Directions:
- A) Answer each question from the lecture notes, one line per answer marked (i), (ii), (iii):
(i) What value is given for nsamples?
(ii) Which chapter of Sivia is named as a good reference for maximum entropy?
(iii) Under scale invariance, what is p(x|I) proportional to?
- B) Reproduce the stretch of the lecture notes from "Maximum entropy#" through "that breaks symmetries.", word for word.
- C) Decide whether each statement agrees with the lecture notes, and answer yes or no for each, marked (i), (ii), (iii), quoting the words that decide it:
(i) The true function is to be added to the plots in blue.
(ii) With a very small lengthscale, the result should return to the mean after a few length scales.
(iii) Maximum Entropy for reconstructing a function from its moments will be covered only as time permits.

Passage given:

[Begin]

8.1. Lecture 21#
Follow-up to Gaussian process exercises#
Return to the notebook Exercise: Gaussian Process models with GPy.
Do sampling of different covariant functions in 2 Sampling from a Gaussian Process.
Predict
nsamples = 50
.
Try some combinations
linear \(\longrightarrow\) polynomial (try two to get quadratic). [See kernels.pdf Fig 1.1 (on page 2) and Fig. 1.2 (on page 4).]
For Gaussian Process Regression Model
distinguish between noise in data and noise in model
compare the true function in red to the curves
Other things you might play with:
Add a function for the true result (no noise) and add it (in red) to the plots.
Compare small data noise vs. large data noise.
Try making lengthscale very small \(\Lra\) explain the result. [Should return to the mean after a few length scales.]
Try optimizing with lengthscale very small (it doesn’t change \(\Lra\) optimize fails).
With a good optimization, explore how well red line is withing the 95% bands.
relation to prior (mean zero, input variance)
What if I extend the range of
Xtrue
?
Maximum entropy#
A good reference here is Chapter 5 in Sivia [SS06]. The plan is to step through Ignorance pdfs: Indifference and translation groups, then MaxEnt for deriving some probability distributions as a class exercise. As time permits, we’ll do Maximum Entropy for reconstructing a function from its moments.
Notes on Ignorance pdfs: Indifference and translation groups:
Ignorance pdfs \(\longrightarrow\) when we don’t have constraints or extra knowledge that breaks symmetries.
permutation symmetry \(\longrightarrow\) die \(\Lra\) 1/(# choices) [discrete]
translational invariance \(\longrightarrow\) \(p(x|I) = \text{constant}\) (in allowed region)
scale invariance \(\longrightarrow\) \(p(x|I) \propto 1/x\)
How to derive?
First check that it works: \(p(x|I) = \lambda p(\lambda x|I)\) \(\Lra\) \(\frac{c}{x} = \frac{\lambda c}{\lambda x} = \frac{c}{x}\). Check!

[End]

Source excerpt:
[Begin]

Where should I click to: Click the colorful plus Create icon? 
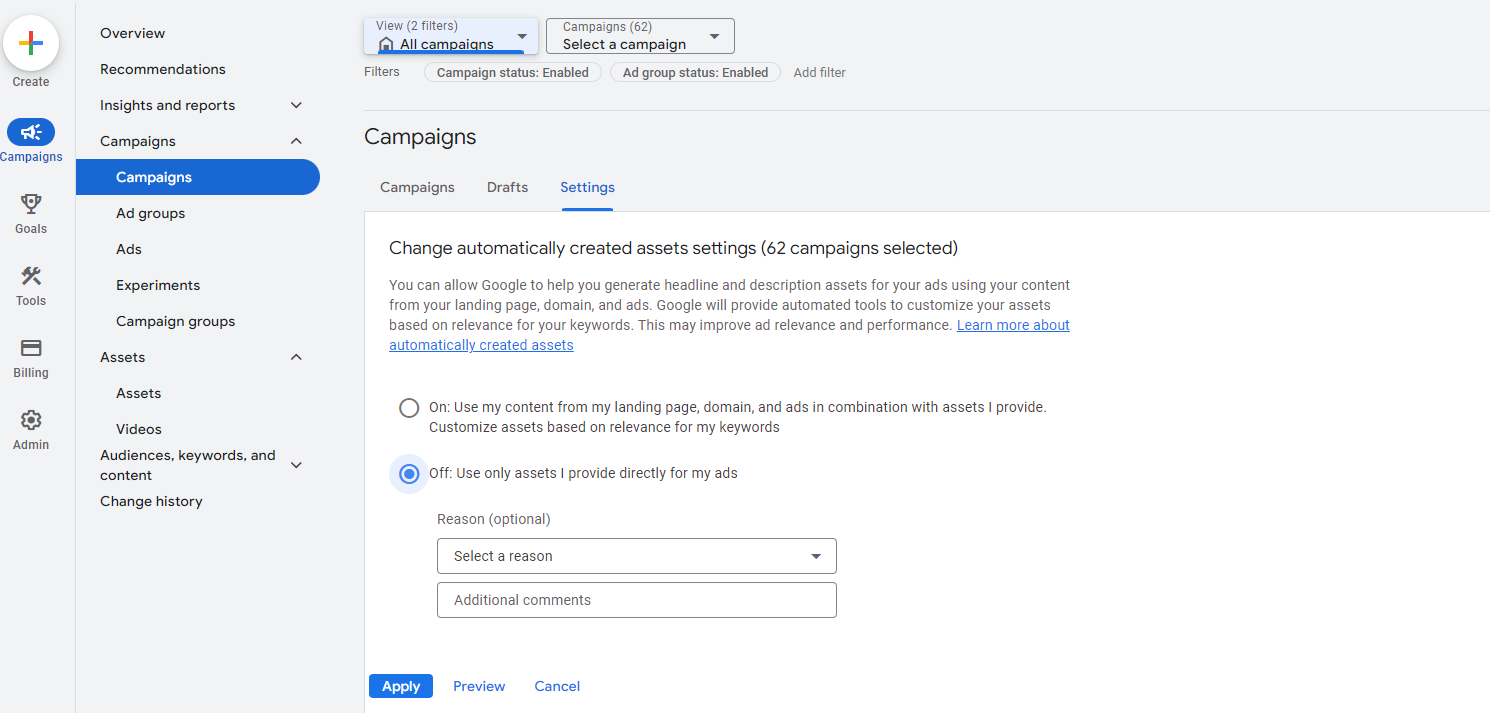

[End]

Task-by-task solutions:
- A)
(i) 50
(ii) Chapter 5
(iii) 1/x

- B)
Maximum entropy#
A good reference here is Chapter 5 in Sivia [SS06]. The plan is to step through Ignorance pdfs: Indifference and translation groups, then MaxEnt for deriving some probability distributions as a class exercise. As time permits, we’ll do Maximum Entropy for reconstructing a function from its moments.
Notes on Ignorance pdfs: Indifference and translation groups:
Ignorance pdfs \(\longrightarrow\) when we don’t have constraints or extra knowledge that breaks symmetries.

- C)
(i) No: "add it (in red) to the plots"
(ii) Yes: "Should return to the mean after a few length scales."
(iii) Yes: "As time permits, we’ll do Maximum Entropy for reconstructing a function from its moments."